**PASSAGE TO READ**:
----------------

Notice how the qualifier was only added for the specific case where the genus was present but the species was not.
Getting the lowest taxa and ranks
In many cases, you'll want to be able to extract the lowest identified taxa for the images and maybe their ranks as well. The get_lowest_taxon function allows you to get this information.
Let's find those cases where the images were just identified down to the family level.
>>> images[(images["family"].notna()) & (images["genus"].isna())].index
Int64Index([ 788, 789, 790, 801, 808, 820, 821, 822, 831, 832,
...
5230, 5231, 5232, 5233, 5236, 5237, 5240, 5241, 5248, 5250],
dtype='int64', length=222)
Let's create a new subset to illustrate how this function works. We will use a subset like the last one, but we will add another row with one of the images we just found.
>>> subset = images.loc[[1, 5, 639, 788]]
>>> subset[["family", "genus", "species"]]
family genus species
1 Tinamidae Tinamus major
5 NaN NaN NaN
639 Columbidae Leptotila NaN
788 Didelphidae NaN NaN
We can now use the get_lowest_taxon function to get the lowest identified taxon for each image:
>>> wiutils.get_lowest_taxon(subset)
1 Tinamus major
5 NaN
639 Leptotila
788 Didelphidae
dtype: object
We can also get the lowest identified rank by using the return_rank parameter:
>>> taxa, ranks = wiutils.get_lowest_taxon(subset, return_rank=True)
>>> ranks
1 species
5 NaN
639 genus
788 family
dtype: object

----------------

**DESCRIPTION OF THE TASK**: From the passage on getting the lowest taxa and ranks, reproduce word for word the part that opens with the words containing "Getting the lowest" and closes with "we just found.".

----------------

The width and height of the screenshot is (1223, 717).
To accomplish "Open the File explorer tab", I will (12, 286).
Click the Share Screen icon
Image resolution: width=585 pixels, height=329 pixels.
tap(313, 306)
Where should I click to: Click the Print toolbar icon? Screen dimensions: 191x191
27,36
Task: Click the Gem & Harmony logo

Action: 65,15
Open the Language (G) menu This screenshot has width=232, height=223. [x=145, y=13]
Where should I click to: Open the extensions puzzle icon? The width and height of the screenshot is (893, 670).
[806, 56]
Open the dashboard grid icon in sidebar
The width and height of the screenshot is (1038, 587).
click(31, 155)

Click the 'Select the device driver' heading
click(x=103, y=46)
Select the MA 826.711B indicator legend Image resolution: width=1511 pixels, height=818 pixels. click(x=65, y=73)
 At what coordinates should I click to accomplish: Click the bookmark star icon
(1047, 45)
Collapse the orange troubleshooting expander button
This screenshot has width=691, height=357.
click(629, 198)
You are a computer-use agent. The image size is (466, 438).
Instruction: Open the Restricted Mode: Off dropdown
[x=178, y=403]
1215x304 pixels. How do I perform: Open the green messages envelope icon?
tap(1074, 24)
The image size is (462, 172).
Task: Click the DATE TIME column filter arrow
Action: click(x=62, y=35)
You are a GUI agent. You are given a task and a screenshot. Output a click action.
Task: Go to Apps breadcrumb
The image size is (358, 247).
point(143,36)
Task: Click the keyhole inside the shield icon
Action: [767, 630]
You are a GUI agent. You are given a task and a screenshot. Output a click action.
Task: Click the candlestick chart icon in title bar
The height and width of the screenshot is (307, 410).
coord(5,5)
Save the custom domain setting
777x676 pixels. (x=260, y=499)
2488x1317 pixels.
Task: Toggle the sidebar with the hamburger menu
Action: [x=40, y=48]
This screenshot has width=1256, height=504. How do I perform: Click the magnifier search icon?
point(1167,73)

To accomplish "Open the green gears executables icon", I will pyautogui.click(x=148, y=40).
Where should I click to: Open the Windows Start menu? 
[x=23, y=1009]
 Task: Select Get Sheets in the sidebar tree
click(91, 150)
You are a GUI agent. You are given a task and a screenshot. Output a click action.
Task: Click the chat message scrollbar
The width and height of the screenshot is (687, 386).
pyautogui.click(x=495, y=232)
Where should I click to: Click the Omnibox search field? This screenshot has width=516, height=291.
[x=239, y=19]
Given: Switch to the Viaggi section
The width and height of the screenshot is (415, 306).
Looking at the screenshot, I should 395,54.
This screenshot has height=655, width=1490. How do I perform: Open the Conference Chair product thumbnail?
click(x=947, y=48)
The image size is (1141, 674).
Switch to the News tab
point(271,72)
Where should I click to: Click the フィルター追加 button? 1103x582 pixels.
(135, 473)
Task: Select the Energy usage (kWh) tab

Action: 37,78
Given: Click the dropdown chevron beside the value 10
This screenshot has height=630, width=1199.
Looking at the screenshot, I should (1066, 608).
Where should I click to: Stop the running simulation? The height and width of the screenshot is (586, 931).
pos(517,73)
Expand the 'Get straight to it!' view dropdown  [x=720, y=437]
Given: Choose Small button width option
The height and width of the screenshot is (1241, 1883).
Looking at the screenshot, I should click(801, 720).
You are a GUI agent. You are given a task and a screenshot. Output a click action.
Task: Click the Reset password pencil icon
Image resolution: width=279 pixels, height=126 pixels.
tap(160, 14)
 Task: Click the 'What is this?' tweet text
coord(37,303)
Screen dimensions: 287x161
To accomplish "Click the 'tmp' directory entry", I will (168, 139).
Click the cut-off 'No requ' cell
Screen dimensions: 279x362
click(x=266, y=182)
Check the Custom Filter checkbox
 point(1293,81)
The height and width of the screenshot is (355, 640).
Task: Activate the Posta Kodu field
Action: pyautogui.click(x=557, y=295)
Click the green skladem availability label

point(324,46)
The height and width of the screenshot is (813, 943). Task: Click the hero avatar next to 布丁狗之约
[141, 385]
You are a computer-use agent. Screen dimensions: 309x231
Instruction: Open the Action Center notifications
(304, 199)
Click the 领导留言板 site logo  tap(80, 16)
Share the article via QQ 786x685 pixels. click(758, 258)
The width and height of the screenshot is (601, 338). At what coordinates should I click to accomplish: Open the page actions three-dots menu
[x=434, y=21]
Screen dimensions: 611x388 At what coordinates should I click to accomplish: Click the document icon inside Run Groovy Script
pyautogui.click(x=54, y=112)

----------------

**FINISHED TASK**:
Getting the lowest taxa and ranks
In many cases, you'll want to be able to extract the lowest identified taxa for the images and maybe their ranks as well. The get_lowest_taxon function allows you to get this information.
Let's find those cases where the images were just identified down to the family level.
>>> images[(images["family"].notna()) & (images["genus"].isna())].index
Int64Index([ 788, 789, 790, 801, 808, 820, 821, 822, 831, 832,
...
5230, 5231, 5232, 5233, 5236, 5237, 5240, 5241, 5248, 5250],
dtype='int64', length=222)
Let's create a new subset to illustrate how this function works. We will use a subset like the last one, but we will add another row with one of the images we just found.